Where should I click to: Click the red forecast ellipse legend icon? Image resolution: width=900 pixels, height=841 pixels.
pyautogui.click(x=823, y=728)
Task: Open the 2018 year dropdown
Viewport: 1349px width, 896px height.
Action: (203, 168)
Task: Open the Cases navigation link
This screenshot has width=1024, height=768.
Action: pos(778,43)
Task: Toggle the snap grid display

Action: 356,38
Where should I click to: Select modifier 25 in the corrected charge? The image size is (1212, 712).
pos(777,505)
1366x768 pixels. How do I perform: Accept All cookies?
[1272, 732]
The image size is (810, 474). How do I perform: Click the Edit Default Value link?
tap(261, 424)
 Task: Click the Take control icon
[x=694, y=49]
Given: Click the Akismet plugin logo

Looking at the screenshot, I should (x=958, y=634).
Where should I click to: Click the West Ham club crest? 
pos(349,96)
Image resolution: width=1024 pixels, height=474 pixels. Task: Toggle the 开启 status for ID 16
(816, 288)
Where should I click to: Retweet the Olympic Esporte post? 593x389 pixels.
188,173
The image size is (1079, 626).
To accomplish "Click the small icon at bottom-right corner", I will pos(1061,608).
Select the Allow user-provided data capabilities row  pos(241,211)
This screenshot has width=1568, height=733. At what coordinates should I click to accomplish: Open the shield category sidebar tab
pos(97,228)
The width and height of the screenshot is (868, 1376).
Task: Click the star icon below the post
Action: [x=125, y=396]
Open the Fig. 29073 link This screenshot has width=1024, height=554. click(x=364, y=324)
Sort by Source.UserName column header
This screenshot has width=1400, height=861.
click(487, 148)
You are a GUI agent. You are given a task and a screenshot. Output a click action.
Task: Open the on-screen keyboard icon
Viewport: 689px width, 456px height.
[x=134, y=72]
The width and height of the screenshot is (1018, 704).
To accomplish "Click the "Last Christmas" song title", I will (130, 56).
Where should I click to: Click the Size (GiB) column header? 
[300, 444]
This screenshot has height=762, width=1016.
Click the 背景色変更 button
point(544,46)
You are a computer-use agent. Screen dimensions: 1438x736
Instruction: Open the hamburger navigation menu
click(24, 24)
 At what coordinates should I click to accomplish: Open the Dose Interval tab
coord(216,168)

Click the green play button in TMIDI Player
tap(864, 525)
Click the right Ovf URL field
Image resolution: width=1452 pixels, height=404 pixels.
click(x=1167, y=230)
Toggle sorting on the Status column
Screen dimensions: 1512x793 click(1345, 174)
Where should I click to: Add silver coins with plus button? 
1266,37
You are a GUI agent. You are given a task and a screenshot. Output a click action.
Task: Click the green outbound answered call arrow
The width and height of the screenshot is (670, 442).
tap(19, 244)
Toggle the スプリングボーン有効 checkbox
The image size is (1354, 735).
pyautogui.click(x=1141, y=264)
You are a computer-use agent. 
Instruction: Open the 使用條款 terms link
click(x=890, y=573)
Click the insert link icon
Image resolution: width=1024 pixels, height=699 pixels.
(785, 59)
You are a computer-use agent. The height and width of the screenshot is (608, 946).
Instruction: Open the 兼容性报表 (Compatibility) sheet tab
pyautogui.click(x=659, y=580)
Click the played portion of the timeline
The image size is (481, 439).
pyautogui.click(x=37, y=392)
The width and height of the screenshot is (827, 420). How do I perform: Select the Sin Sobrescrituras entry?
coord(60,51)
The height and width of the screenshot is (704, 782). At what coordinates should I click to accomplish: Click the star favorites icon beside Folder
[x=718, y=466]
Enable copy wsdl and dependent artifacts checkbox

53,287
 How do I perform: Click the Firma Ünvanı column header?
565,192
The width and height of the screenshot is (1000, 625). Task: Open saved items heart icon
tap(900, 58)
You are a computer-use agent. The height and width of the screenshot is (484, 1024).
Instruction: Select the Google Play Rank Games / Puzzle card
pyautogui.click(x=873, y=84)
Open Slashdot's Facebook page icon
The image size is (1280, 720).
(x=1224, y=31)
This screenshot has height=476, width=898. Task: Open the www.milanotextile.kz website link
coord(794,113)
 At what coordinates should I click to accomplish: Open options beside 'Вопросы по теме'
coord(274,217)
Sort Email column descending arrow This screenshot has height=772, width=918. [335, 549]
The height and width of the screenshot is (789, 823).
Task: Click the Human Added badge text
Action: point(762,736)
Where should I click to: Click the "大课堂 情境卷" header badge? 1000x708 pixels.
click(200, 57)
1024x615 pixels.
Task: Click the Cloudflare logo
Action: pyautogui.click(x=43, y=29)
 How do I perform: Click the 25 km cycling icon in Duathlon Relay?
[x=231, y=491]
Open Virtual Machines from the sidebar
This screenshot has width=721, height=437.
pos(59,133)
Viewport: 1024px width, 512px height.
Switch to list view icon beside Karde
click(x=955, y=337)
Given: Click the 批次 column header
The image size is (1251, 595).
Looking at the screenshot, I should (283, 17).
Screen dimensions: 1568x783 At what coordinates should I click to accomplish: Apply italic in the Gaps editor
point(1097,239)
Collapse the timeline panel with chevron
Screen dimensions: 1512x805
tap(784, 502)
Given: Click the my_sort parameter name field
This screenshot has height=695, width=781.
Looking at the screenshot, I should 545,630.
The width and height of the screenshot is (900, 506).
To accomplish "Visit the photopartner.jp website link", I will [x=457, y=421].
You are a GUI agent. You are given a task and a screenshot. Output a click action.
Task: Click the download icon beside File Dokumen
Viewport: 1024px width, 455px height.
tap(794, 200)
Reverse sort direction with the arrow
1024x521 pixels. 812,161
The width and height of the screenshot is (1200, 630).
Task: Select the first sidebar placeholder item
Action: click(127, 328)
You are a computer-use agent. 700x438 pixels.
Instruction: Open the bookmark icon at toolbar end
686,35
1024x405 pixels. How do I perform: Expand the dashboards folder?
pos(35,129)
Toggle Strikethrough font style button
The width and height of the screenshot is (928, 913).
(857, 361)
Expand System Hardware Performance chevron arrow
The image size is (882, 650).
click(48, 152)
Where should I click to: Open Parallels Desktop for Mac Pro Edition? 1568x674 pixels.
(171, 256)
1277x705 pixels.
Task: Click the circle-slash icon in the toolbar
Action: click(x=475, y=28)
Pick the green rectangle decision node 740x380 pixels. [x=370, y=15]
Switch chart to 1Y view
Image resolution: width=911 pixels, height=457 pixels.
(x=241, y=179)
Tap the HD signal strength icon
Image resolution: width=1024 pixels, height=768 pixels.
◇ ◇ ◇
* Assignment *
Going through the data, tally the lines containing "computer" and report only the result.

* Solution to the exercise *
5